## Exercise description
Go to the line below that contains "You are a GUI". From there to the end of the records, reproduce each line exactly, except the pictures.
Top of Exercise material
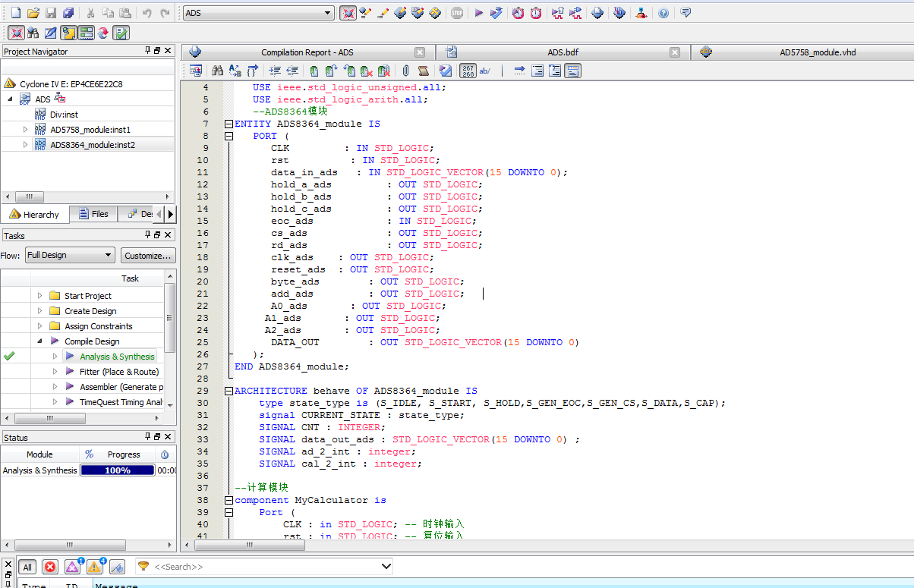Toggle the error messages filter
The height and width of the screenshot is (588, 914).
tap(50, 567)
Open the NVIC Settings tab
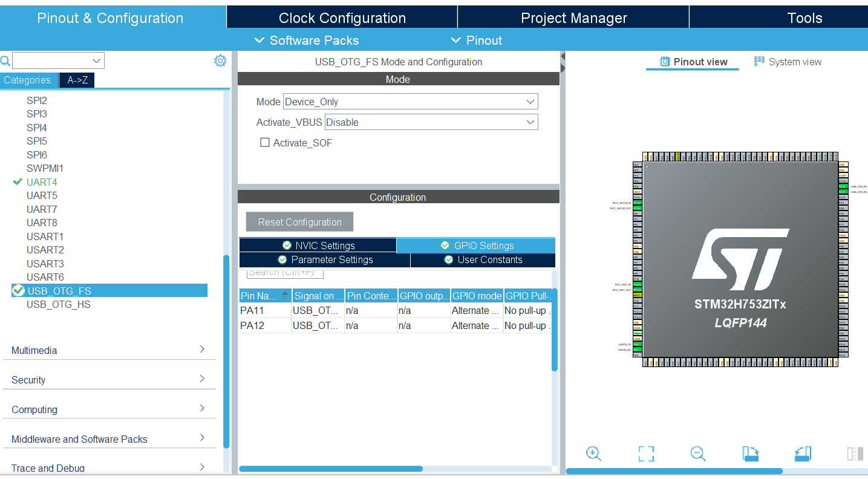 pyautogui.click(x=318, y=246)
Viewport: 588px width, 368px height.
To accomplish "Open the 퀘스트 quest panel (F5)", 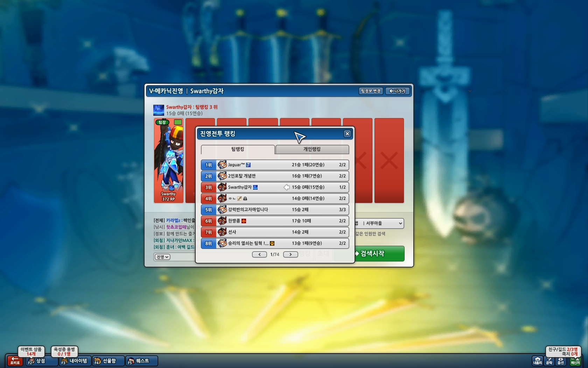I will pos(142,361).
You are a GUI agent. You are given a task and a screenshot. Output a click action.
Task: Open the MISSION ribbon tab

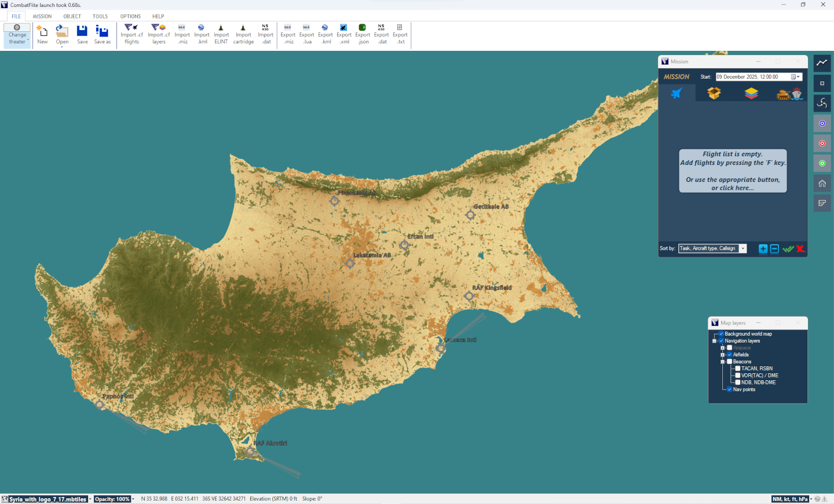(42, 16)
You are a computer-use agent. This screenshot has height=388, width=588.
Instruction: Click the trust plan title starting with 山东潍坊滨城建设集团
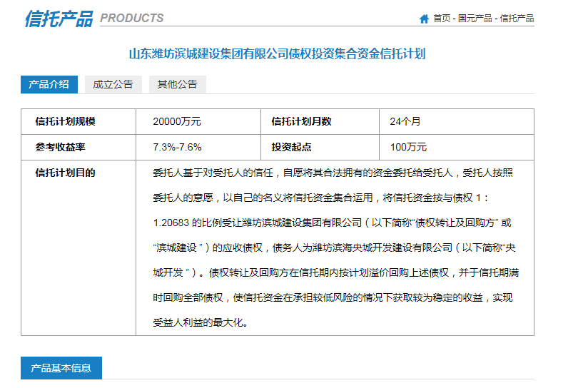(277, 53)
Bottom of Exercise material
## Expected answer
You are a GUI agent. You are given a task and a screenshot. Output a click action.
Task: Open the MISSION ribbon tab

(42, 16)
You are a computer-use agent. This screenshot has height=388, width=588.
Instruction: Click the trust plan title starting with 山东潍坊滨城建设集团
(277, 53)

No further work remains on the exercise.